Pest Control procedures in Hotels
Pest control is vital in all walks of life, but very few industries require reasonable pest control as much as the hotel industry. With guests coming and going on a regular basis, and food being served literally from dusk ‘til dawn (and maybe even longer), hotels can be hotspots for pests. In this article, we discuss the importance of the pest control procedure in the hotel industry and some of the jobs we had to deal with, and the methods of pest control within the context of a hotel.
The importance of pest control in hotel premises
Hotels are unique establishments. Unlike other businesses, entertainment venues, or restaurants, hotels never “close.” Guests at a hotel are there at all hours of the day; whether it’s 2 pm or 5 am, there are staff and members of the public on-site 24/7. Hotels are places where people eat and where they sleep. For this reason, it opens them up to even more liability than other establishments such as restaurants or offices.
Having a problem with pests can affect the very core of a hotel as a business. The cost of repairing the damage caused can be a financial burden, and once a reputation of having pests has been established, it’s hard to win back customers. Additionally, having pests is a violation of health and safety codes, meaning hotels could face hefty fines and even risk closure. Therefore, pests are no small issue and must be treated incredibly seriously.
Mice in the hotel industry are likely to cause problems in food preparation areas, storage rooms where the laundry is kept, and in the guest bedrooms that may suffer sightings or droppings. Rats can be a massive problem in the back-of-house and backyard areas, especially around the bins, and if there is a large-items collection area that is not cleared for a long time. Then, we have the dreaded bed bugs that can come at any time with any new guests and contaminate any bedrooms. Finally, we have the flies that can take advantage of favorable conditions to multiply and become a nuisance, as well as a risk and safety hazard to customers.

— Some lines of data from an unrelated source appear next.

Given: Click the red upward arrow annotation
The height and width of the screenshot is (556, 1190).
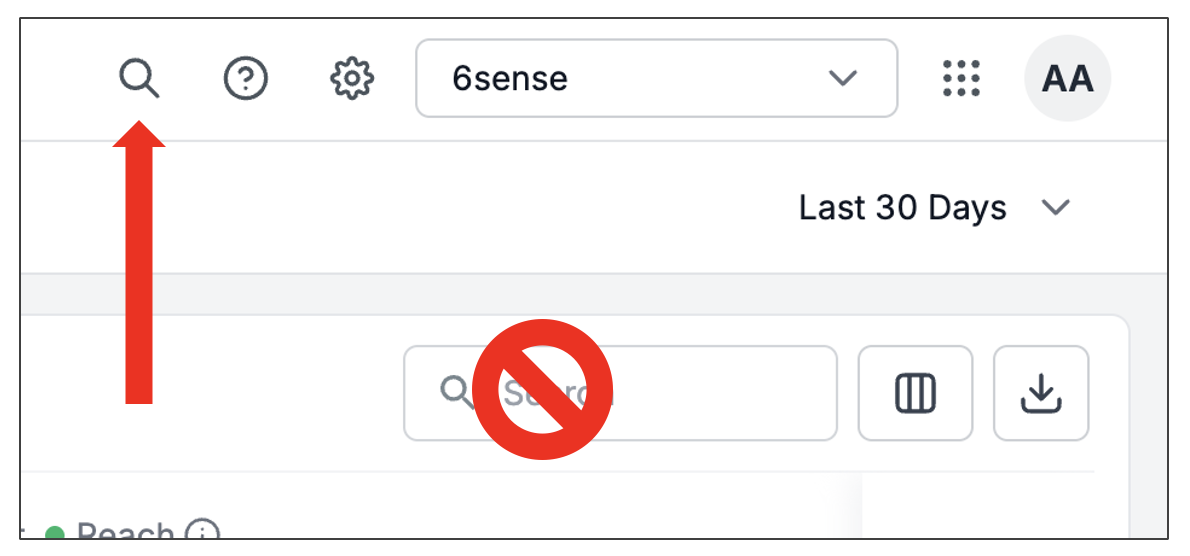Looking at the screenshot, I should click(x=139, y=262).
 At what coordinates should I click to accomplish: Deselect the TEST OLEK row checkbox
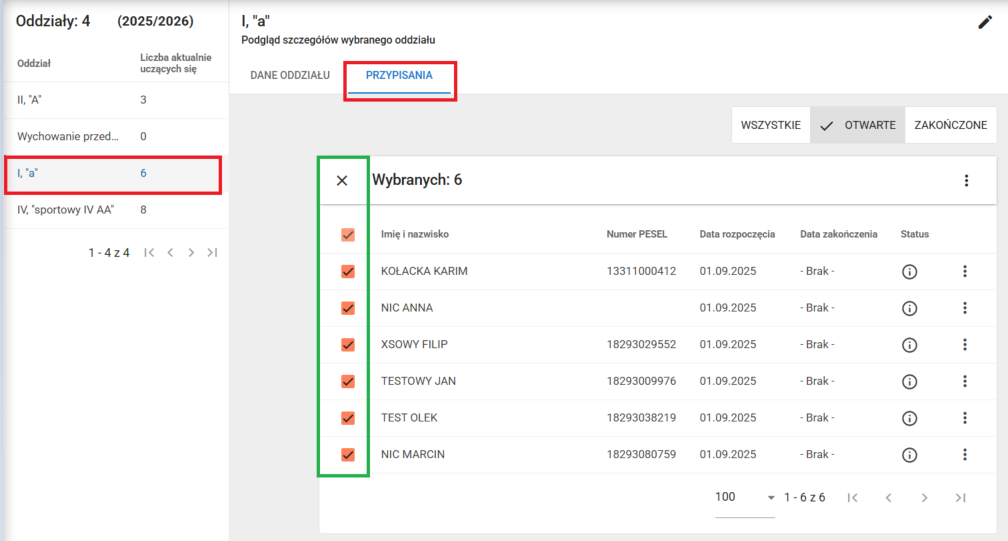348,418
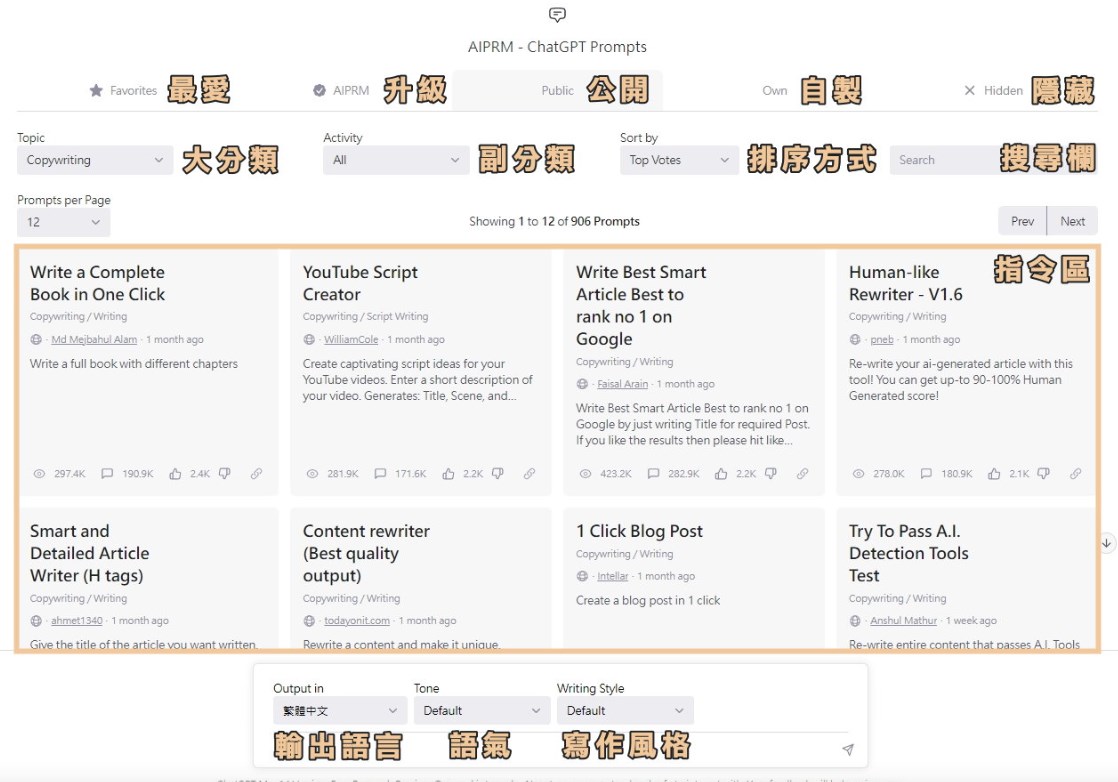The image size is (1118, 782).
Task: Switch to the Own prompts tab
Action: 775,91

Pest control in hotel and housekeeping
The housekeeping department is the most critical and also the most likely point of failure. A dirty hotel is definitely going to get it bad one way or the other. That much is obvious. But a good housekeeping team that is untrained to identify and report evidence of pest issues is equally as bad. Pest control in hotel training should focus on recognising rodent droppings or damage, as well as leaks or blood on bedsheets. The housekeeping supervisor should reinforce the importance of the pest control procedure in hotel structures with a hotel pest control checklist at the beginning of every shift.
Most larger hotels would normally rely on housekeeping subcontractors with teams that may vary over time. There is the added difficulty of the language barrier, with some of the housekeepers who may have only limited English skills. Therefore, it can become very handy to have a few pictures that can be displayed during their introduction as what needs looking for and reporting. Also, think of the housekeeping trolley containing soiled bedsheets. If such a trolley would ever get contaminated, it may actually contribute to spreading bed bugs further.

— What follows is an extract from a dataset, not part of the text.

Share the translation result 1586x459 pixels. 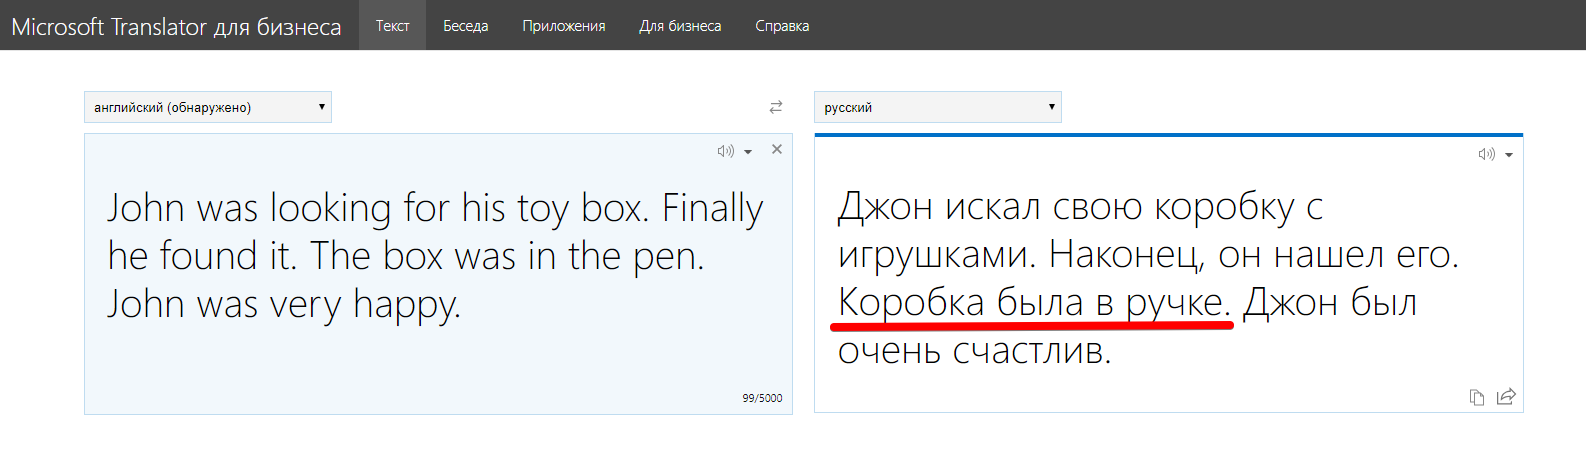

I came across some kind of Airbnb/hotel in Aldwych that had the worst case of bed bugs hotel room infestation I had seen. They had an Ottoman bed that made it more challenging. I first removed all the slats and then steamed them thoroughly. Then I carried out the full bed bug heat treatment and sprayed thoroughly afterward. But the worst of it was that none of the housekeepers had ever reported anything. It had taken one customer complaining from bites and lifting the mattress to see the full scale of it. Can you sue a hotel for bed bugs in such circumstances? I am afraid you may be able to bring a claim on the ground that the hotel management failed to carry out its due diligence.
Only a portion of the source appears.